I guess he’s used to harsh treatment. He told me once he had a rough time as a teenager. He was a sensitive intellectual at a big Texas high school, which basically meant he was ostracized and bullied on a regular basis. He figured his only hope for a better future was to escape to a good college as far away as possible, so he spent his days and nights studying. He’s a bright guy, Jacob: he got into Harvard, and once he went there it was like the whole world opened up. He fit in. It no longer counted against him that he was small and scrawny and would rather read than play football.

He needed to support himself, though, so he applied for a job as an assistant to a government professor. Not just
any
government professor: the most highly regarded government professor at Harvard and possibly the world, aka Lawrence Sedlak, aka my dad.

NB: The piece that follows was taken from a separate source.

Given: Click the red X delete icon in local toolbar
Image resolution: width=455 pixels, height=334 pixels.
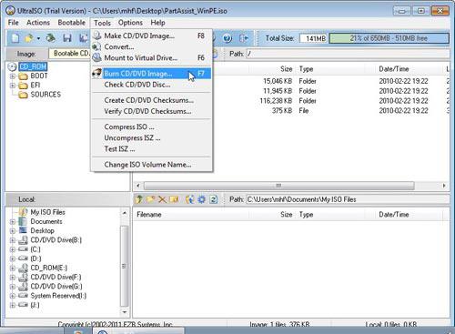Looking at the screenshot, I should 162,199.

Jacob had already taken my dad’s best-known course, a survey class, the popularity of which was so great it was taught not in a classroom but in a theater, and even so required a lottery to keep the number down each year to 250 students. The required reading included not one, not two, but
three
books by the professor himself, including the one used in universities throughout the world and widely considered by poli-sci geeks to be The Book on political systems, titled, with more accuracy than inspiration,
A History and Overview of Modern Political Systems.

Jacob’s interview for the assistant position was rigorous: Dad fired about a million questions at him, then made him do some research right there and then, first online—in front of him—and then in the deep recesses of one of the university libraries, “to prove you know how to read a book and won’t just Google everything,” the professor said. Jacob was given a time limit for finding the necessary info and had to race back to Dad’s office, which is over half a mile from the library in Harvard Yard.

By the time the two-hour interview was over, Jacob was covered in sweat and his hands were shaking. Dad called him up a week later to say he had the job. Jacob says it made him prouder than getting accepted to Harvard. Since then, he’s worked for Dad as a research and office assistant and, over time, more and more as a personal assistant.

He spends a lot of time with my family, showing up for most major holidays, helping out with house-related tasks, shuttling Dad back and forth from campus, and then staying for dinner more often than not. Of course, this was all before the move, which I assume will change Jacob’s amount of contact with our family as much as it will Dad’s.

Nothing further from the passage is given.